## Assignment
Collect all lines below with the string "computer".

### Entries shown ###

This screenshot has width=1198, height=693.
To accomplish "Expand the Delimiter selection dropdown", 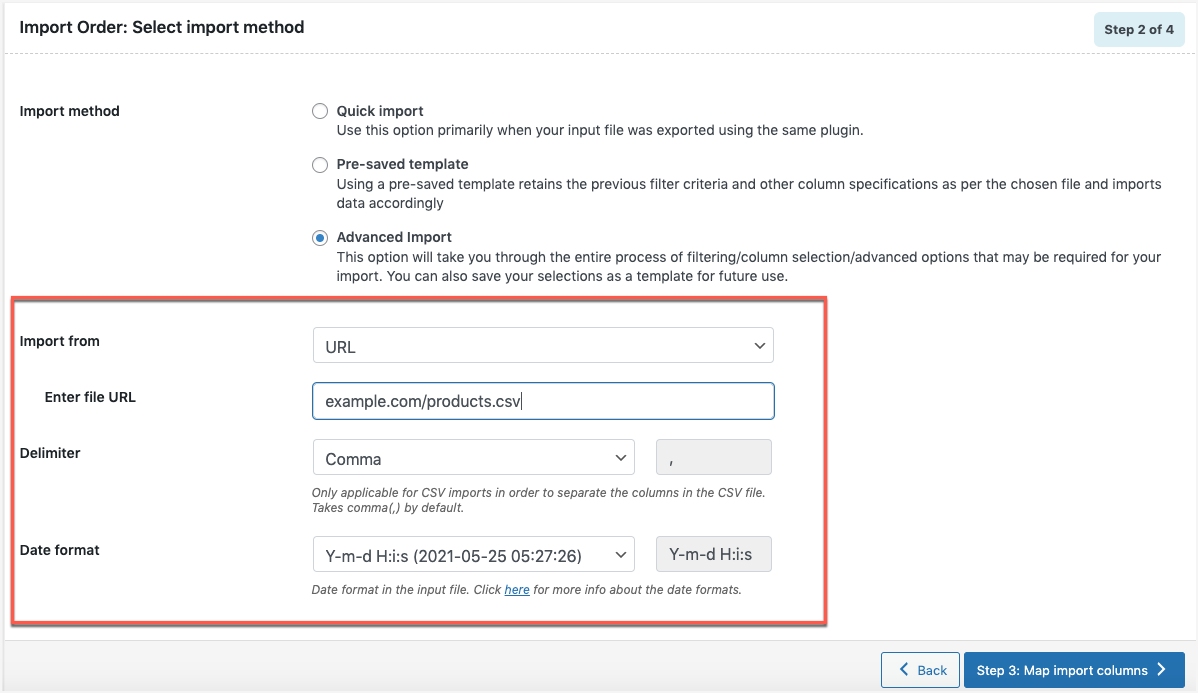I will point(473,457).
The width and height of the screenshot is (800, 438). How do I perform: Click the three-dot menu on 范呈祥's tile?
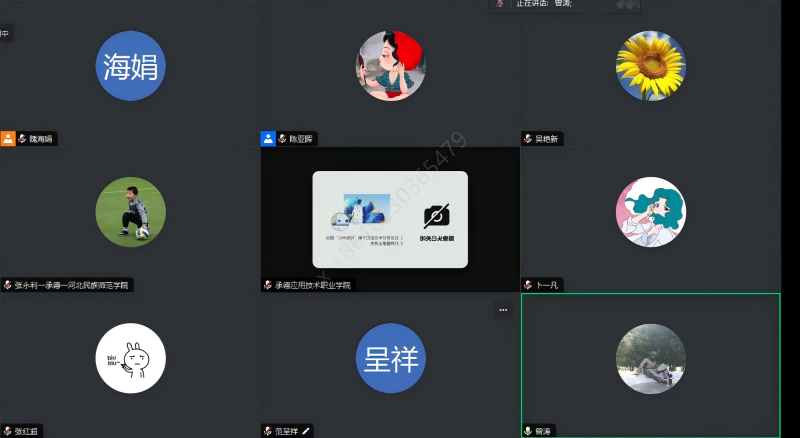click(503, 310)
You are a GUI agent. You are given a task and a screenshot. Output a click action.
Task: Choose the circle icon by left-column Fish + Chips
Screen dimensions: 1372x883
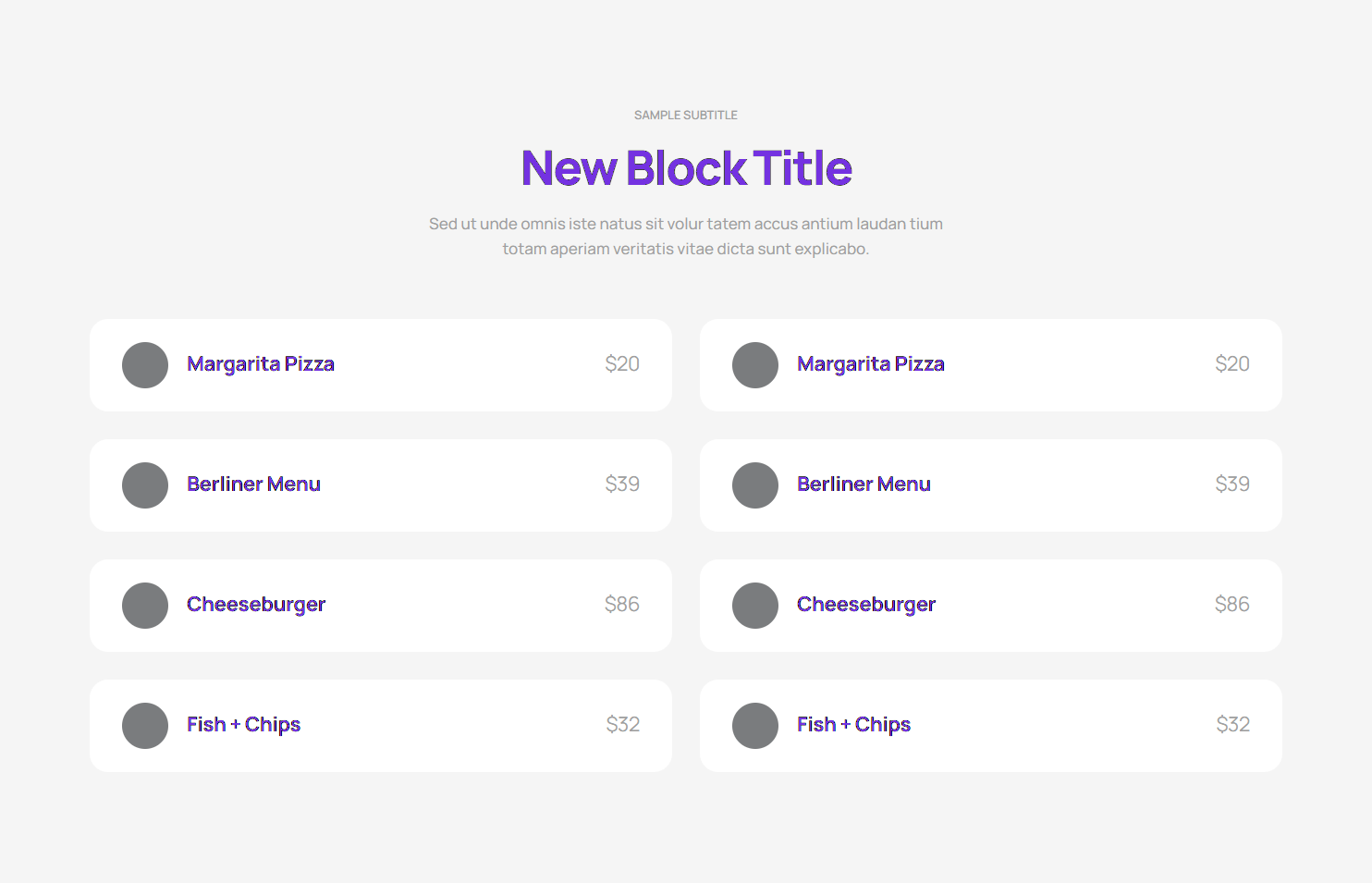(145, 726)
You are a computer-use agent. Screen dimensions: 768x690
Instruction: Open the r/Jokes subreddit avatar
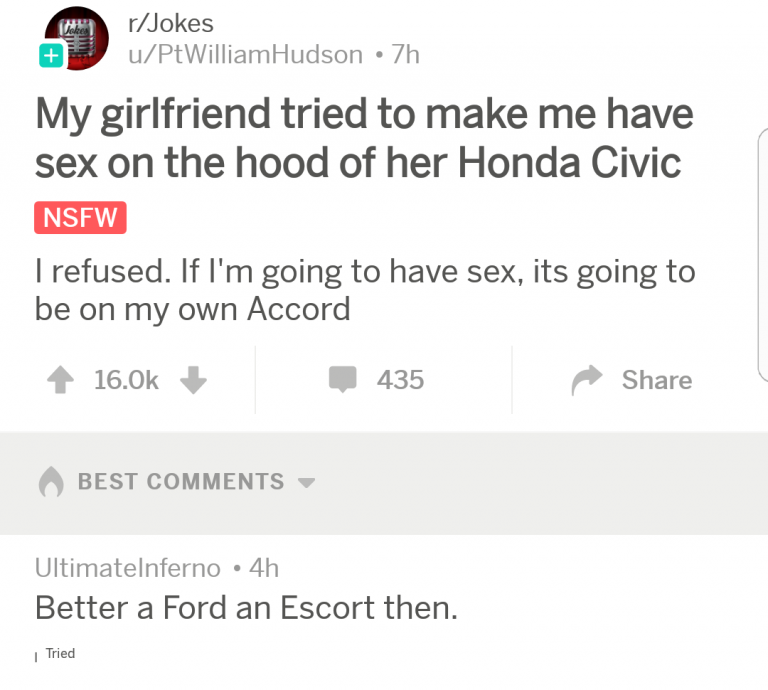point(77,38)
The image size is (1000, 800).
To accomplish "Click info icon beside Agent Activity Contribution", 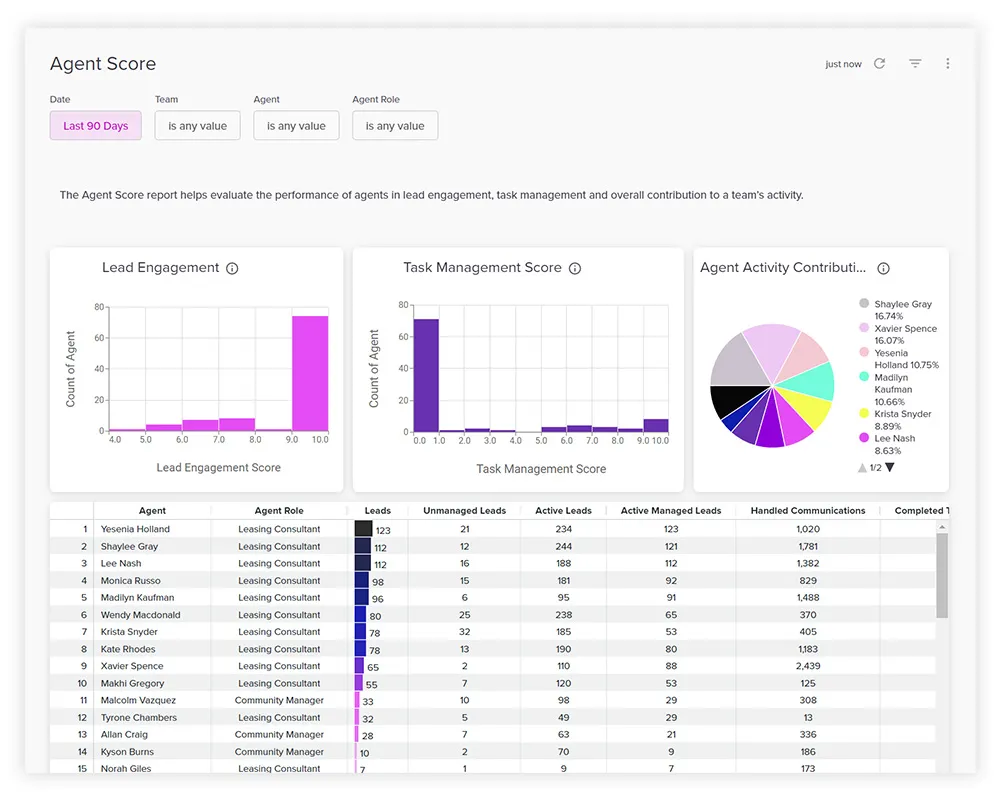I will click(883, 269).
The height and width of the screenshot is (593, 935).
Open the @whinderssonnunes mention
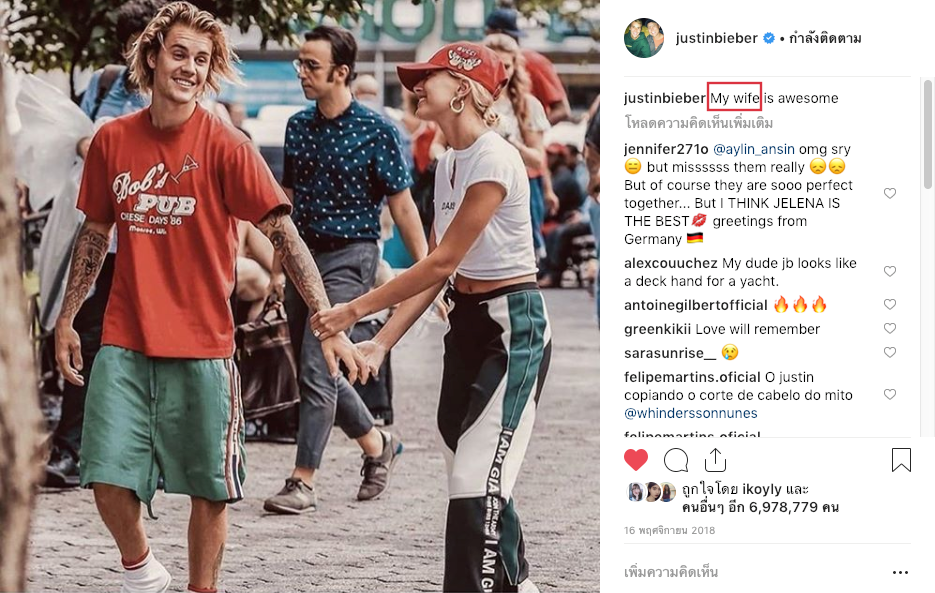pos(691,413)
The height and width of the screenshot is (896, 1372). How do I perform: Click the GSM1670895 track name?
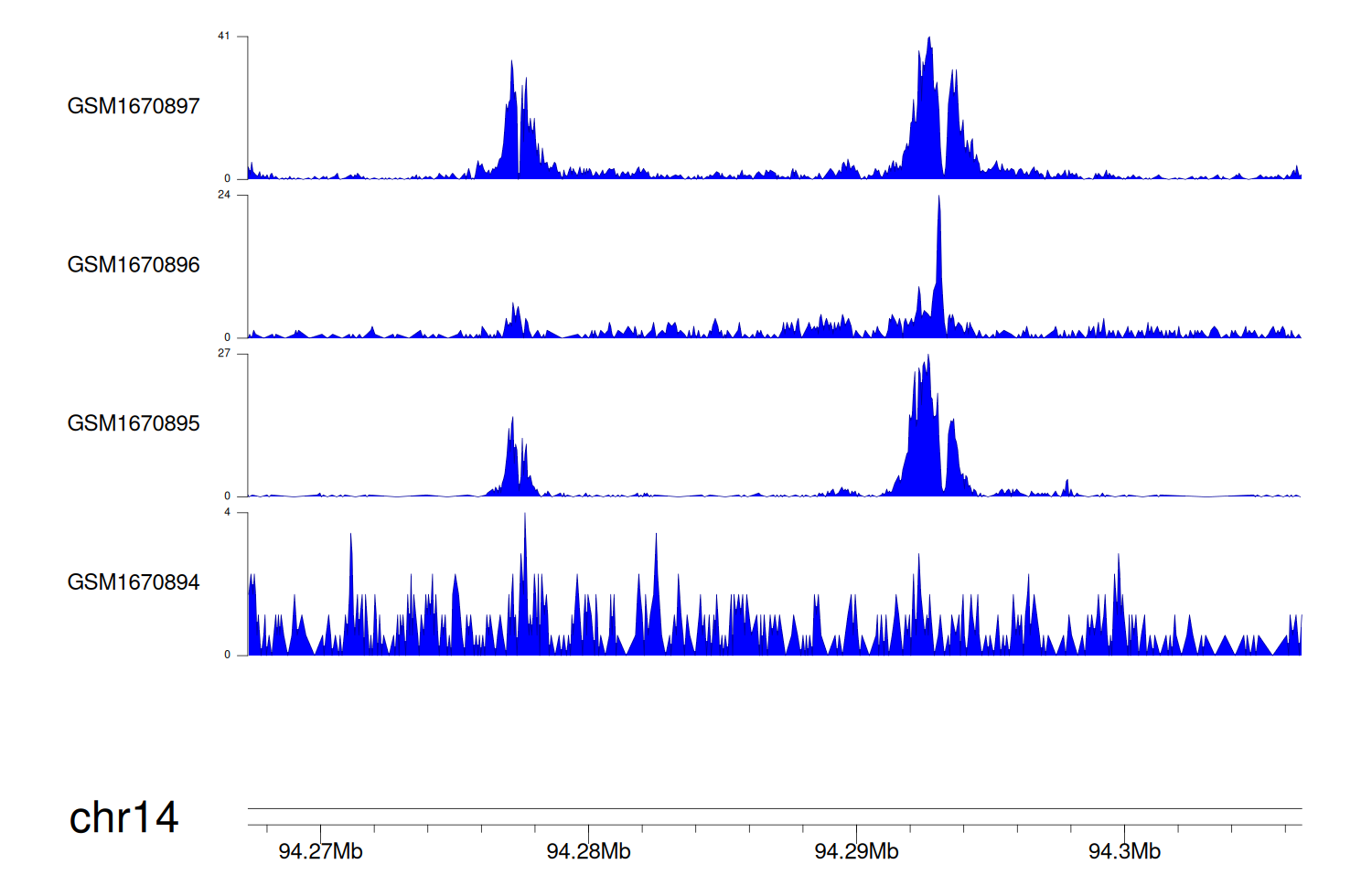tap(134, 423)
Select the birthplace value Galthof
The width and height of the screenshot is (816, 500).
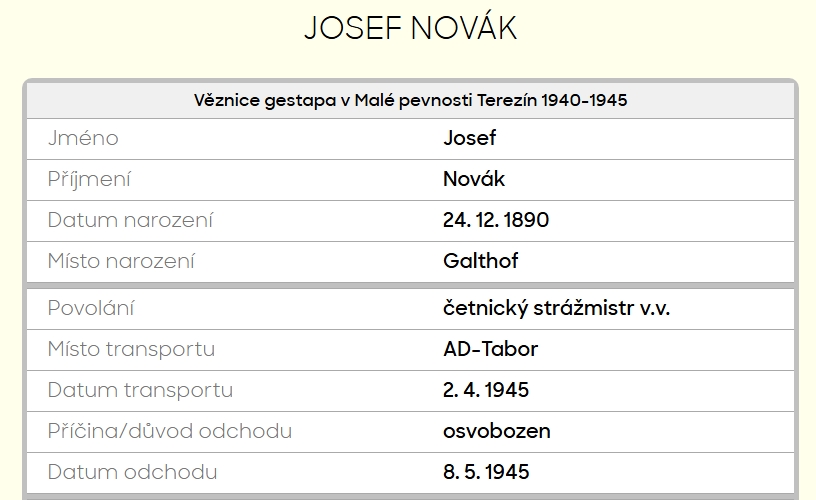(x=481, y=262)
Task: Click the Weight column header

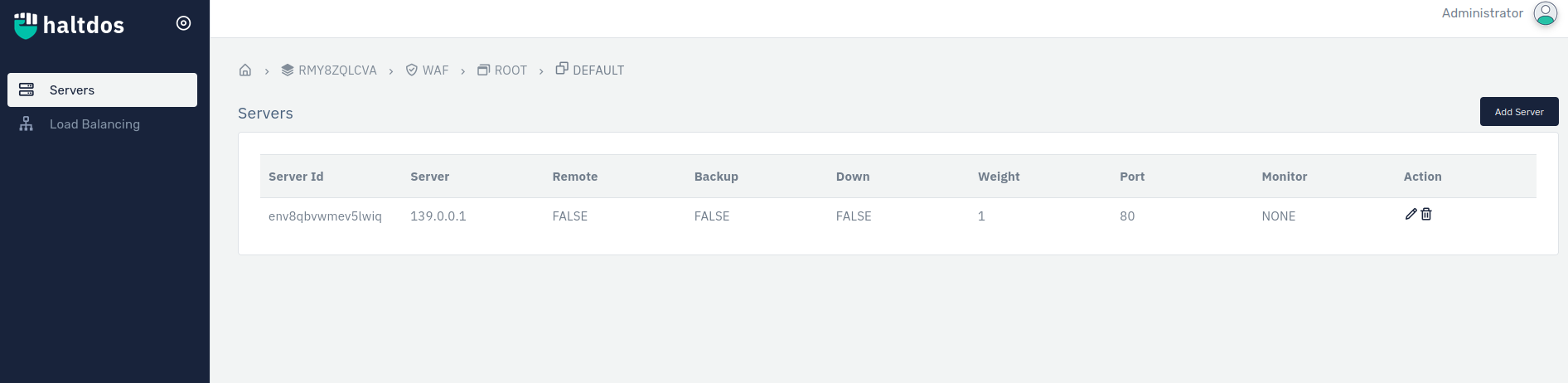Action: pos(999,177)
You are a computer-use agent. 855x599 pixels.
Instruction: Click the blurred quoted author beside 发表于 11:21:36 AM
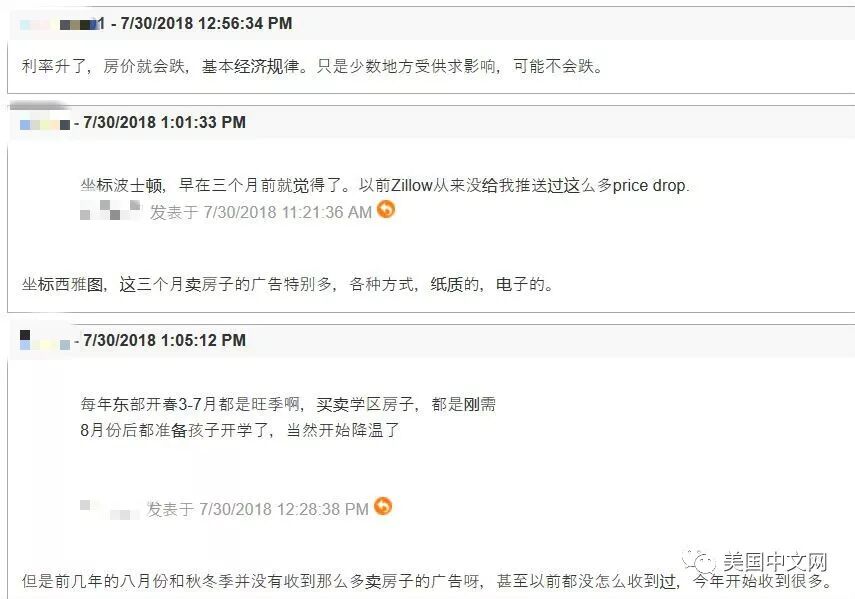[x=111, y=210]
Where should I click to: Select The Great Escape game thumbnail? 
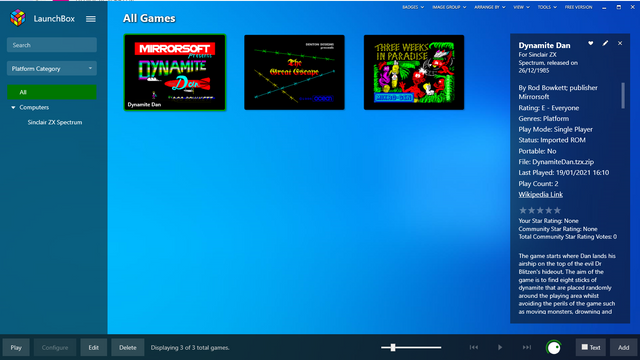(x=294, y=72)
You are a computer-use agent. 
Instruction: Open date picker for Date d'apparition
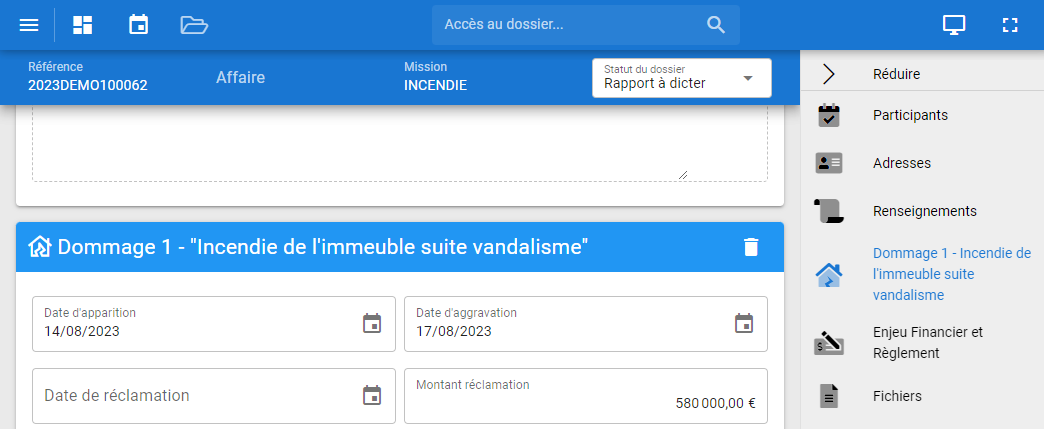point(372,323)
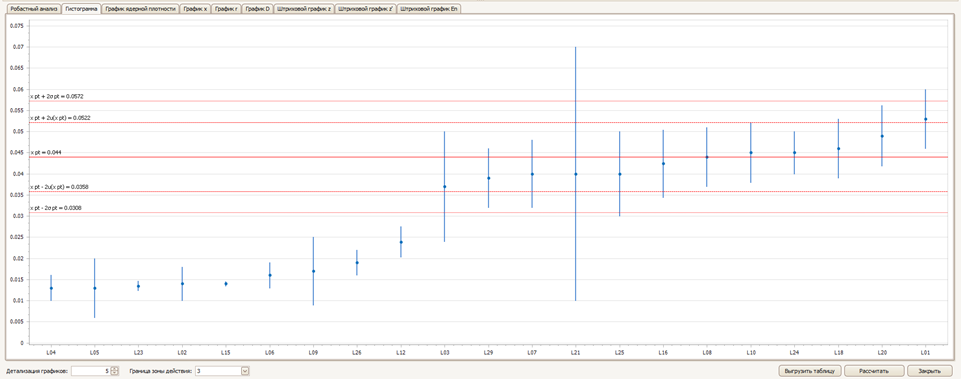Open the График ядерной плотности tab
The width and height of the screenshot is (961, 379).
click(140, 9)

###

## Answer to the exercise
You are a computer-use agent. Screen dimensions: 768x690
You are a computer-use agent. 855x599 pixels.
You are a computer-use agent. 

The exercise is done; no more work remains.